“We’ll put some sello-tape down. That catches them. Don’t worry, it’ll be humane.” That’s what the tallest one said. He’s scared. He should be, because I am a mouse and I will fuck you up.
Don’t believe me? Leave out some crumbs for the night, see how long they last. I’ll have them, and your gerbil for dessert. Try and stop me; I’ll be out of there quicker than your wife at a paternity test, sunshine.

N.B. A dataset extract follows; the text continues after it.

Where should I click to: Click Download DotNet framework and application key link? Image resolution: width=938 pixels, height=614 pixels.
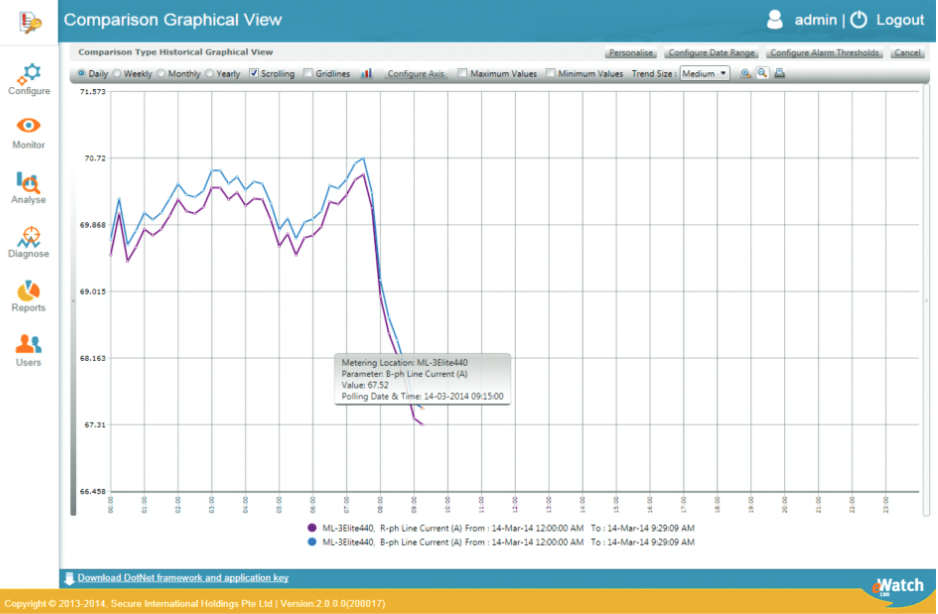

My current residency is pretty cushy, tell ya the truth. There’s tally, he’s alright ‘cos he wears those rubber feet all the time. You can hear him coming from tiles away. The one with long hair is okay, but a risk. He likes to think I’m cute, but he might do something stupid to impress his girlfriend. You learn to watch out for these things after you’ve got a few houses under your belt. Why d’you think I didn’t touch his Emmental?
The female, she’s my saviour. Pretty tasty too – take it from a rodent with a backstage pass. If it weren’t for her I reckon the tall one or the loud one would’ve had the whole house laced with the stuff that made Jerry keel over last week. Good mate, he was. Could spot a loose floor board a mile off.
Not that I’m worried. I’m smarter than all that trail-of-cheese rubbish. And I’ve got plans, dreams! Gonna go legit, one day. Been hearing from a few of the folks… out in the country, would you believe! Well lah-di-dah for the field mice. But it’s tough when you’re more used to street-sweepers than snowy owls. Whatever they are. It’s just not natural, I tell you.
Perhaps I’ll get tired of this game, someday. It won’t happen soon. There’s moulding fruit to sample, chair legs to chew, and a sponge to shit on for good measure. And if you’re not careful, I will.
Because I am a mouse. And I will fuck. You. Up.